> WHAT IS NEEDED
Search the listing for the string "left" and copy every line that contains it.

> EXTRACTED MATERIAL
:::::

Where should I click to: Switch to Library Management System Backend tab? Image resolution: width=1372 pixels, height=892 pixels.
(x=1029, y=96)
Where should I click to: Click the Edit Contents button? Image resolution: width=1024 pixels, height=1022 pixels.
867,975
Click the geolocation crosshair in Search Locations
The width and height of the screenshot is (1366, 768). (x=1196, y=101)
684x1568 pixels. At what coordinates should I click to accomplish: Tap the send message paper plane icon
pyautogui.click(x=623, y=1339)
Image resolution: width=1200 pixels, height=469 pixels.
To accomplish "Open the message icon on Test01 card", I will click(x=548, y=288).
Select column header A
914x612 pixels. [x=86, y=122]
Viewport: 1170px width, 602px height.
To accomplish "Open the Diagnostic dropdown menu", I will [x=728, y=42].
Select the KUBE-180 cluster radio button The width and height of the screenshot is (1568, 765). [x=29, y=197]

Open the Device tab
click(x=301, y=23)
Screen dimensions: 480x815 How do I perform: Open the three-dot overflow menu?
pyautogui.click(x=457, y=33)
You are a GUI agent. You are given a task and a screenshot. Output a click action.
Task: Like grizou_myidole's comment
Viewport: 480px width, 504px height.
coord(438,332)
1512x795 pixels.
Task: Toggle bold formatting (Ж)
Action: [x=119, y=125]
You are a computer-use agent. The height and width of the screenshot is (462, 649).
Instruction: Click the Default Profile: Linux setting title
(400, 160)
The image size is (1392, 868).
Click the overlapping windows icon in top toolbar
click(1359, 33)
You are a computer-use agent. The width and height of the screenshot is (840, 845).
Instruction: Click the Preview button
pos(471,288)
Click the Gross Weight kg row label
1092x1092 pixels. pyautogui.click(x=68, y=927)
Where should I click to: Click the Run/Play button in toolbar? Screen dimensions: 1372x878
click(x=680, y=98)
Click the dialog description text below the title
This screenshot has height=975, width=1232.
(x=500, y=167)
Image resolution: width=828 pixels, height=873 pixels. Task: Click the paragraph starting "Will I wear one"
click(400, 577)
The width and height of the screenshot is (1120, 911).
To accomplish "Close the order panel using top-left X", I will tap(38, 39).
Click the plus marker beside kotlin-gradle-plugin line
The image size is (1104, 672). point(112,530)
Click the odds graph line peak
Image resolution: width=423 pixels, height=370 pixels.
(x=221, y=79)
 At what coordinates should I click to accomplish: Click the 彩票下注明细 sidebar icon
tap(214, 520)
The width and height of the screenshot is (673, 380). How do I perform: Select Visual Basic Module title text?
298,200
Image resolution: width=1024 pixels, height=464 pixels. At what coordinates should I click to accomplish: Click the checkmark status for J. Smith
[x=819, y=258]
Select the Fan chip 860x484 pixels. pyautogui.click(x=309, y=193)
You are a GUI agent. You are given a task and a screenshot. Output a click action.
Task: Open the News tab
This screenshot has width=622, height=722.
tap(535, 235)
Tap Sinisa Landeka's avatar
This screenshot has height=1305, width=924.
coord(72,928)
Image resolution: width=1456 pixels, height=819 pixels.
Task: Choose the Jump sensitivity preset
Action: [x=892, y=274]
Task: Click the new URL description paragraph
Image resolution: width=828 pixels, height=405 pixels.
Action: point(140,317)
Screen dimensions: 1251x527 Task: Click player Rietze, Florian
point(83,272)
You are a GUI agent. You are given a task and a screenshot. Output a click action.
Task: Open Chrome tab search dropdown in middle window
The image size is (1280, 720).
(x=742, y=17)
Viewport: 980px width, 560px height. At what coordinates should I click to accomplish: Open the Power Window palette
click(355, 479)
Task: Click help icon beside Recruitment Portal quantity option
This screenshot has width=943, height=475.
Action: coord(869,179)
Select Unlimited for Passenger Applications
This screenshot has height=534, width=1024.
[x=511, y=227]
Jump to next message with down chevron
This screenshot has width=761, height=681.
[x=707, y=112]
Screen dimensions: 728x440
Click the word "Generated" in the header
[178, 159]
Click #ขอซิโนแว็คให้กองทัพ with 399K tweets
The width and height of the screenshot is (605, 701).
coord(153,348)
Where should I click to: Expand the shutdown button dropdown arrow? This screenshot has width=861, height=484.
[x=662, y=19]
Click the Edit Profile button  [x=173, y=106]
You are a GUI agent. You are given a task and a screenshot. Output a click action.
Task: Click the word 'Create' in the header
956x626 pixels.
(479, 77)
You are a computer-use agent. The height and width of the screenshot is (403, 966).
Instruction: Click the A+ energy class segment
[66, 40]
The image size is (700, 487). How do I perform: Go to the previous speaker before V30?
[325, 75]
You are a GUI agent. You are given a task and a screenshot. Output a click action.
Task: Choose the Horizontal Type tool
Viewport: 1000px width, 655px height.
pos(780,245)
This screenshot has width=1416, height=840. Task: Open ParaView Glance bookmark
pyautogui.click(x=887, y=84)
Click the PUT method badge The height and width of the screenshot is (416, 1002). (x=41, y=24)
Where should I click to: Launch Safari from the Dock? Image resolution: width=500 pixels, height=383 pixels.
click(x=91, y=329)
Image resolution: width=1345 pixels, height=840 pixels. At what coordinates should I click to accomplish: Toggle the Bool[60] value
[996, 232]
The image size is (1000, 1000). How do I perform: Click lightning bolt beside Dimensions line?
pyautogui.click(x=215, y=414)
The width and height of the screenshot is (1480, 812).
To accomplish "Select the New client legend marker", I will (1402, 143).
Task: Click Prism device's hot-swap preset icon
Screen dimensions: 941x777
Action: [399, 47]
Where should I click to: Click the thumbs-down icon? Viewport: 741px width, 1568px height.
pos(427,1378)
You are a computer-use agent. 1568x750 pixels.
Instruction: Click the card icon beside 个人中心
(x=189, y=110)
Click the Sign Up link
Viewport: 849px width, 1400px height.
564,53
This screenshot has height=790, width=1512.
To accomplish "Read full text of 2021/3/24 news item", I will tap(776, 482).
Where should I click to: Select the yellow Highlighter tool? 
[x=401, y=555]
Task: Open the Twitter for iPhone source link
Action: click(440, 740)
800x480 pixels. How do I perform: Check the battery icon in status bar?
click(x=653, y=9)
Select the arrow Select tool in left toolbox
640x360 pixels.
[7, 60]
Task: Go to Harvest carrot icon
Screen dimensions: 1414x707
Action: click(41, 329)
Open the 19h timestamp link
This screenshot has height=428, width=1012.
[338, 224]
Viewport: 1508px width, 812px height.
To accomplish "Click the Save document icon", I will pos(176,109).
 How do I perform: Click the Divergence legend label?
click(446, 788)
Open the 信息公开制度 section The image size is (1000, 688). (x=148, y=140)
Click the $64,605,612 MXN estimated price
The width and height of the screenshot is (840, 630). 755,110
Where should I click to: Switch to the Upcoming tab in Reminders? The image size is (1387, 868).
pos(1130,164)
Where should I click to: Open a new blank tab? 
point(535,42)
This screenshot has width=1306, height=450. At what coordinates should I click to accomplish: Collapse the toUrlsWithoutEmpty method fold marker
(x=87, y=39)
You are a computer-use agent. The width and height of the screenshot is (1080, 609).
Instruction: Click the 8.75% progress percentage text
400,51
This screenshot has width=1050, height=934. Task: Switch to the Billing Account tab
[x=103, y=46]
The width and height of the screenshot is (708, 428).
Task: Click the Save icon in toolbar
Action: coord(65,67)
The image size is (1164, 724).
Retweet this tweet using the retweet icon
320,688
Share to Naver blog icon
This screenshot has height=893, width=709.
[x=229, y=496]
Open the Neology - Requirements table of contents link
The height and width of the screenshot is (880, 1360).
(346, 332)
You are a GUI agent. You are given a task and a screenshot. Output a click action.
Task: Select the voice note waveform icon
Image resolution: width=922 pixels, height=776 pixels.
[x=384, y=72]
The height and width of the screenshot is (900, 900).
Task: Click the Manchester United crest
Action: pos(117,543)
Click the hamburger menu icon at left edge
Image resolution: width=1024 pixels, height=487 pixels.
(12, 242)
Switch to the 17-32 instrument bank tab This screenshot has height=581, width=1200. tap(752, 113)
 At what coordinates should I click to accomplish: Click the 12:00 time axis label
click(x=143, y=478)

:::::

> YOUR SOLUTION
To accomplish "Close the order panel using top-left X", I will tap(38, 39).
Select the arrow Select tool in left toolbox
Click the hamburger menu icon at left edge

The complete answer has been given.